While this funding bill has passed the subcommittee, it still must pass the full committee, and then the House of Representatives. Even if it is approved by the chamber, it is unlikely that the House LHHSED bill will be the final allocations. Many insiders believe that this funding bill was to outline conservative congressional members’ priorities knowing that it will never pass the Senate. It is important to note it though because it is likely to serve as a beginning low point for budget negotiations.
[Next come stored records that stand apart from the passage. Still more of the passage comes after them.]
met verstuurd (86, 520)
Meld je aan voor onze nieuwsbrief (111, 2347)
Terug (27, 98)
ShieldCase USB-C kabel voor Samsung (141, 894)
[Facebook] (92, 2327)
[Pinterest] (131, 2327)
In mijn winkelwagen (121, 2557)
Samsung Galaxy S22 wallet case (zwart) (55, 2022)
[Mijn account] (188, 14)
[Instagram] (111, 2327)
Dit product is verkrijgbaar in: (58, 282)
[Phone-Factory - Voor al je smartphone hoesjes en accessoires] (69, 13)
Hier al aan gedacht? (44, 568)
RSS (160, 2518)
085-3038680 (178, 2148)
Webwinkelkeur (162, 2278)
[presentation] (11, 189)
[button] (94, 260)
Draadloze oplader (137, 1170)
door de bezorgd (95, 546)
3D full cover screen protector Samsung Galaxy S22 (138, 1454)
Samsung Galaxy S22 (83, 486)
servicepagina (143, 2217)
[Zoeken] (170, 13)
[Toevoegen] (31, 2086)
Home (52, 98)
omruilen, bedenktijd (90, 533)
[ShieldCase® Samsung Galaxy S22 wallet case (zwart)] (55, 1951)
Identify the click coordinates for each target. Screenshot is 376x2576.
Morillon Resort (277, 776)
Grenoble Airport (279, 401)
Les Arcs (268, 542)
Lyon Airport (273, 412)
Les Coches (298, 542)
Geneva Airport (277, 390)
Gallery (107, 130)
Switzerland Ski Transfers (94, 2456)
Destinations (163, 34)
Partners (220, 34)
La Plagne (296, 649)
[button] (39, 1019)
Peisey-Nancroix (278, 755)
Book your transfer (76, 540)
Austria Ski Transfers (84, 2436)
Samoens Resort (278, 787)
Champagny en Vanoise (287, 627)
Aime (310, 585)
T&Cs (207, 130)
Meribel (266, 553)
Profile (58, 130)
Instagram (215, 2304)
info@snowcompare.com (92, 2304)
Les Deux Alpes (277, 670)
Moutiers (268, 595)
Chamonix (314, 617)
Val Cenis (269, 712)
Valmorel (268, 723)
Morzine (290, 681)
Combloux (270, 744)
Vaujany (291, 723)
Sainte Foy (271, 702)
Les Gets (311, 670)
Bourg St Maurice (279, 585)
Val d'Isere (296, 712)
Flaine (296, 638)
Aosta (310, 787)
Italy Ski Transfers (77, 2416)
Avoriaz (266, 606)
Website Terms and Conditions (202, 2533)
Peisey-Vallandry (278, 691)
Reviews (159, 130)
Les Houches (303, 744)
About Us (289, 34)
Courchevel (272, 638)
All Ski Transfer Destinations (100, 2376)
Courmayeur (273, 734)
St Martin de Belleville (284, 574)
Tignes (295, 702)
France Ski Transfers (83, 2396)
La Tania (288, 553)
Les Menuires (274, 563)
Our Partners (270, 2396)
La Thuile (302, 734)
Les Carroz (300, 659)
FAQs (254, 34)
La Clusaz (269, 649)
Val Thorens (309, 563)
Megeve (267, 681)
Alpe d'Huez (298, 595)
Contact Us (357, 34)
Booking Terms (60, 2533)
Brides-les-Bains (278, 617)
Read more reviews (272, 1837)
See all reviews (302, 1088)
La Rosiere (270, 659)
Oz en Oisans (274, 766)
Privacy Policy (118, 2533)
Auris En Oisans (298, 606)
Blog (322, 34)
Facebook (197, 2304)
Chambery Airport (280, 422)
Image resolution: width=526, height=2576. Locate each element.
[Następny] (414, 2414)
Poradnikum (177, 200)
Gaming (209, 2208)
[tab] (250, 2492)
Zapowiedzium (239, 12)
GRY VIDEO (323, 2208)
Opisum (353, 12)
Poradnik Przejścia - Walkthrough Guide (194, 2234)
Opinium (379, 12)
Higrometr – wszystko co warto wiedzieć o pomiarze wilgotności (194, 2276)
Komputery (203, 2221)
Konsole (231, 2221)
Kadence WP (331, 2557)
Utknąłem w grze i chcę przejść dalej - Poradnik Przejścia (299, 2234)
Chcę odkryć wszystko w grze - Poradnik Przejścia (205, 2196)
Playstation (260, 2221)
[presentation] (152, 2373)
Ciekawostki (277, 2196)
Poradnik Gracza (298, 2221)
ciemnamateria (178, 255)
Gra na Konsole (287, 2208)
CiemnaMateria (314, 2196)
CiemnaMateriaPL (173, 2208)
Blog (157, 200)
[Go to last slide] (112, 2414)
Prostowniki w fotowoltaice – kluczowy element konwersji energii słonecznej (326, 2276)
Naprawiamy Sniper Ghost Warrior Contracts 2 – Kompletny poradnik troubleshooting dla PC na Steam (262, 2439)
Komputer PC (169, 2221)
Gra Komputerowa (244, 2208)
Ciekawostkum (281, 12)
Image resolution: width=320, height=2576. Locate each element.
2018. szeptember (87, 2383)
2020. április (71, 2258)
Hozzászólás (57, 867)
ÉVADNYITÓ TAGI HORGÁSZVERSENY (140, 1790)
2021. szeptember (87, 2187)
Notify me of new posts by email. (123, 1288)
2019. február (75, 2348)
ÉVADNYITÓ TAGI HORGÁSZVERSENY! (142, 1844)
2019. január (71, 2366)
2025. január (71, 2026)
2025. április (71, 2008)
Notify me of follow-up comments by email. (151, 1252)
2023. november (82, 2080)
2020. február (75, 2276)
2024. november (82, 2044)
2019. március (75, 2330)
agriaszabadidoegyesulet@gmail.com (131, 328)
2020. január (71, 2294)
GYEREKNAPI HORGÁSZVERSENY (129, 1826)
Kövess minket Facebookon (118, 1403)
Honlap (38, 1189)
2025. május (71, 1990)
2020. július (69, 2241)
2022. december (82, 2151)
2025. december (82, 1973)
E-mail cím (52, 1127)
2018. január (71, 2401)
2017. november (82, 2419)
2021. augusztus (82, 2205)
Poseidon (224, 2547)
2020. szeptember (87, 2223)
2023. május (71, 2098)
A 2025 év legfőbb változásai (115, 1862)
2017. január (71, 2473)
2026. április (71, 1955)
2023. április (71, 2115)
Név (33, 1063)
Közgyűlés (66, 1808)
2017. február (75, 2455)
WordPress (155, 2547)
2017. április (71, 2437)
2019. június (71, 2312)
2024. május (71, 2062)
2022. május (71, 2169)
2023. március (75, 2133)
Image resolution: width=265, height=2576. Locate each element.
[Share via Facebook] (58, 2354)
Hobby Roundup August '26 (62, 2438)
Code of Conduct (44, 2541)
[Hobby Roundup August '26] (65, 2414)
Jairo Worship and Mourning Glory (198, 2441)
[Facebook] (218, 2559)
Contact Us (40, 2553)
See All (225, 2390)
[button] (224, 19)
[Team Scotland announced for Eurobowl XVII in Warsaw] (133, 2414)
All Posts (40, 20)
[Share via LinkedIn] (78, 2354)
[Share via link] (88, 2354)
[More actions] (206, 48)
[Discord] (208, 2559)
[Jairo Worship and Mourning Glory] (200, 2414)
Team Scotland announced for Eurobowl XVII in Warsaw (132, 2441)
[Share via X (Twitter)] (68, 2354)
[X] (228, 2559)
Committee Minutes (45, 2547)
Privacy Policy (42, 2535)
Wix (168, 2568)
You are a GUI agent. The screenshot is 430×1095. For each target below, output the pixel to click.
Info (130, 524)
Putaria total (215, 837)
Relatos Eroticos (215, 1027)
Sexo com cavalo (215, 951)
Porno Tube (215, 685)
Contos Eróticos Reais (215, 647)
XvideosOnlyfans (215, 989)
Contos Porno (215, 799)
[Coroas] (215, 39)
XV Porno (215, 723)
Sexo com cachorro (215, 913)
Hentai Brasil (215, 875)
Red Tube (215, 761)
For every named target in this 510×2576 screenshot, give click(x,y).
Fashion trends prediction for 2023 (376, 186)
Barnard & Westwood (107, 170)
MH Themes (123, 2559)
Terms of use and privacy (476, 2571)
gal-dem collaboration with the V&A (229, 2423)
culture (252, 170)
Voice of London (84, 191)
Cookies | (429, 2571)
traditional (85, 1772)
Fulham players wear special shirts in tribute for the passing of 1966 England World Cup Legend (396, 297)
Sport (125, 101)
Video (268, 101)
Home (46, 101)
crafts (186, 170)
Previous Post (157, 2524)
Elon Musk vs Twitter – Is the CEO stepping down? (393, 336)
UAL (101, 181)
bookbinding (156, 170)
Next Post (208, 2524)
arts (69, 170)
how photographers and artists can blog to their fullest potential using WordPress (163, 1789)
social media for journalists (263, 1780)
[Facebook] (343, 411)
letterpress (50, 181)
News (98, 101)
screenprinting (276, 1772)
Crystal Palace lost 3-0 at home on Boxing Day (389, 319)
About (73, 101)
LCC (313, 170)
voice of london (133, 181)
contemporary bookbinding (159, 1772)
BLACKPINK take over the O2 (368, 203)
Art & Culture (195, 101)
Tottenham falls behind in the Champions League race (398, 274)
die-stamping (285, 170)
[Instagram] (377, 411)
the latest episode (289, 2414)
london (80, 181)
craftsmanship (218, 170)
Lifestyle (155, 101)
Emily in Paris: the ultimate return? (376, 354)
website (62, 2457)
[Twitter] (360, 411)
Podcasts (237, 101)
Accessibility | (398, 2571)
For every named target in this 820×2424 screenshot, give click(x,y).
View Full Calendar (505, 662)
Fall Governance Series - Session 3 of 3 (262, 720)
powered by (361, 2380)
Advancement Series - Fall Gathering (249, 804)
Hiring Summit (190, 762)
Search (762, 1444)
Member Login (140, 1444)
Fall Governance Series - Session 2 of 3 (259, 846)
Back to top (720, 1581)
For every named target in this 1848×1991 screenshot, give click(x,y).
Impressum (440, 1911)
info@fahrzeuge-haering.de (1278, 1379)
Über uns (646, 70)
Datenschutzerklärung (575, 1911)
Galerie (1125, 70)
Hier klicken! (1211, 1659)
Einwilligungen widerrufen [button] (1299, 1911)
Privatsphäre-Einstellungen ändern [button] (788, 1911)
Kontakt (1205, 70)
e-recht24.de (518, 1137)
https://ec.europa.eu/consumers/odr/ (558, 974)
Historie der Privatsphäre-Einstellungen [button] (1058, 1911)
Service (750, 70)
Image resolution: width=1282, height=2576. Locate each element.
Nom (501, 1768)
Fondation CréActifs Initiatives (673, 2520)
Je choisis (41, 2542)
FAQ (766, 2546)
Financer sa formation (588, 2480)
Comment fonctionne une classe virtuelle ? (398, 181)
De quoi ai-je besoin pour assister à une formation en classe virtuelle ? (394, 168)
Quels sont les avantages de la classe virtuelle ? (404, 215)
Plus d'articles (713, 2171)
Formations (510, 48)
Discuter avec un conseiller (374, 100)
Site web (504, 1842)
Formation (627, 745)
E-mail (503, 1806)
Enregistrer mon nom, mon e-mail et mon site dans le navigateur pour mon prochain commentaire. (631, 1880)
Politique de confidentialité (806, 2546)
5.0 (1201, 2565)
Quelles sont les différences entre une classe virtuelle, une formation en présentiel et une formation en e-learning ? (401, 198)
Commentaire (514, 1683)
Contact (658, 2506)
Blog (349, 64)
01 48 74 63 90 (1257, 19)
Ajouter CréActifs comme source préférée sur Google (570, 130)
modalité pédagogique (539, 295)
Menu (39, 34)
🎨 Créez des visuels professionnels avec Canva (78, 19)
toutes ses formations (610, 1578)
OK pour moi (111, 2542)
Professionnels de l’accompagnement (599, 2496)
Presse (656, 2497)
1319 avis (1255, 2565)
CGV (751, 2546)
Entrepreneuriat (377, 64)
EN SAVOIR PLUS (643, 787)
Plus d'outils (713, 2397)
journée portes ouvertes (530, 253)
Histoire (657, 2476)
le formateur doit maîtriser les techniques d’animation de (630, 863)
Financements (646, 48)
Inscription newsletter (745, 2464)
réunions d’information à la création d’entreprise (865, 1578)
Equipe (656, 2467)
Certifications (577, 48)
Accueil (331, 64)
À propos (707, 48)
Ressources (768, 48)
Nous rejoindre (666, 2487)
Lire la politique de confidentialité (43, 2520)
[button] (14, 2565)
On the other side of Capitol Hill, the Senate LHHSED appropriations subcommittee, and the full Appropriations Committee passed a much more reasonable funding bill that maintains current funding levels or provides modest increases for programs, and does not eliminate any programs. Highlights include:

  • 1% increase for Title I State Grants
  • 1.2% increase for IDEA (students with disabilities)
  • 2.8% increase for Perkins Career and Technical Education
  • 9% increase for Child Care and Development Block Grants
  • 2.3% increase for Head Start
  • $35 million increase to the Mental Health block grant to address the worker shortage

This pattern continues with the House and Senate Agriculture Appropriations. The Senate bill has been passed with the following highlights:

  • Fully funds Child Nutrition Programs at $32 billion, ensuring schools can serve healthy school meals. In FY24, this will help serve an estimated 2.6 billion breakfasts and 5 billion lunches to children across the United States.
  • Fully funds the Supplemental Nutrition Assistance Program (SNAP) to serve an estimated 42 million people each month.
  • $615 million increase for WIC; maintains the current science-based fruit and vegetable benefit levels

The corresponding House bill, on the other hand, includes:

  • A reduction of more than 12% for WIC. Maintain funding levels in budget authority at $6 billion, but includes a larger recission, reducing available funding by $185 million compared to fiscal year 2023. Also reverts back to early 2021 levels of fruit and vegetable benefits.
  • $32 billion for child nutrition programs, a $3.5 billion increase over FY23, which includes the National School Lunch Program, School Breakfast Program, and Summer Food Service Programs.
  • $122 billion for the Supplemental Nutrition Assistance Program (SNAP), to revert back to pre-COVID level benefits. This proposal would also increase the age of unemployed and underemployed adults who face time limits on eligibility, unless they document monthly work hours, as well as restrict consumer food choices.

Congress will reconvene in Washington in the first two weeks of September. As the October 1 deadline approaches, efforts to complete a final appropriations package or pass a continuing resolution will be underway. We will see if the House and Senate are able to reach a compromise and avoid a shut down. To further complicate this, about 30 members of the House Freedom Caucus recently released a statement saying that they will not support a continuing resolution or approve any appropriations bills, unless the House leadership agrees to specific criteria outlined by the caucus. You can read more about this here.

Advocates in Washington are pushing for the Senate allocations in the final bill. Allies for Children supports those efforts, and encourages our representatives and Senators in Washington to reject the House’s allocations and approve the Senate LHHSED and Agriculture Appropriations bills.